GOAL OF THE EXERCISE: Please set down the entries below once more, exactly.

┌─ DATASET EXCERPTS

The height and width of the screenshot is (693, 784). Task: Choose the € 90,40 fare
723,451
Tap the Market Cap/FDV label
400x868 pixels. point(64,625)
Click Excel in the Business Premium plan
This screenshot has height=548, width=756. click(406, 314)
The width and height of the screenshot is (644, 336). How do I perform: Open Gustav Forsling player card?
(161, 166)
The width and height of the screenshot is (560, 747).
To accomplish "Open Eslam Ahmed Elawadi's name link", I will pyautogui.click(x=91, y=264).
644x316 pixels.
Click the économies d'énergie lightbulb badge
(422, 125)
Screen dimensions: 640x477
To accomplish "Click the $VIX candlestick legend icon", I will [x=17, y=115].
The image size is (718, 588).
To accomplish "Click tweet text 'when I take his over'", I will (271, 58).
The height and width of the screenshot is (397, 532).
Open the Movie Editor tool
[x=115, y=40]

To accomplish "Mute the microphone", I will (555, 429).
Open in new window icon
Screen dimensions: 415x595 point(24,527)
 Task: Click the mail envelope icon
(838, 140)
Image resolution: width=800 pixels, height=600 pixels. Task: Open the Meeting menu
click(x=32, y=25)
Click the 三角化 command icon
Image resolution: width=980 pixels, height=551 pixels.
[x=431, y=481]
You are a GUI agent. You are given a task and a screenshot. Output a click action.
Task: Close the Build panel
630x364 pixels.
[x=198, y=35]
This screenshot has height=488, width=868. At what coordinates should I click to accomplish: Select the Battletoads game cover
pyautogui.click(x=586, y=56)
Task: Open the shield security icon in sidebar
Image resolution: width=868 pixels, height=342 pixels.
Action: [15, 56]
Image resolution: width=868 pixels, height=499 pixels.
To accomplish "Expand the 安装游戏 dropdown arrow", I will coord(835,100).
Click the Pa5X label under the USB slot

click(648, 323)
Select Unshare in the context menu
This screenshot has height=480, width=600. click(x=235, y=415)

└─

WRITTEN RESPONSE:
The height and width of the screenshot is (693, 784). Task: Choose the € 90,40 fare
723,451
Tap the Market Cap/FDV label
400x868 pixels. point(64,625)
Click Excel in the Business Premium plan
This screenshot has height=548, width=756. click(406, 314)
The width and height of the screenshot is (644, 336). How do I perform: Open Gustav Forsling player card?
(161, 166)
The width and height of the screenshot is (560, 747).
To accomplish "Open Eslam Ahmed Elawadi's name link", I will pyautogui.click(x=91, y=264).
644x316 pixels.
Click the économies d'énergie lightbulb badge
(422, 125)
Screen dimensions: 640x477
To accomplish "Click the $VIX candlestick legend icon", I will [x=17, y=115].
The image size is (718, 588).
To accomplish "Click tweet text 'when I take his over'", I will (271, 58).
The height and width of the screenshot is (397, 532).
Open the Movie Editor tool
[x=115, y=40]

To accomplish "Mute the microphone", I will (555, 429).
Open in new window icon
Screen dimensions: 415x595 point(24,527)
 Task: Click the mail envelope icon
(838, 140)
Image resolution: width=800 pixels, height=600 pixels. Task: Open the Meeting menu
click(x=32, y=25)
Click the 三角化 command icon
Image resolution: width=980 pixels, height=551 pixels.
[x=431, y=481]
You are a GUI agent. You are given a task and a screenshot. Output a click action.
Task: Close the Build panel
630x364 pixels.
[x=198, y=35]
This screenshot has height=488, width=868. At what coordinates should I click to accomplish: Select the Battletoads game cover
pyautogui.click(x=586, y=56)
Task: Open the shield security icon in sidebar
Image resolution: width=868 pixels, height=342 pixels.
Action: [15, 56]
Image resolution: width=868 pixels, height=499 pixels.
To accomplish "Expand the 安装游戏 dropdown arrow", I will coord(835,100).
Click the Pa5X label under the USB slot

click(648, 323)
Select Unshare in the context menu
This screenshot has height=480, width=600. click(x=235, y=415)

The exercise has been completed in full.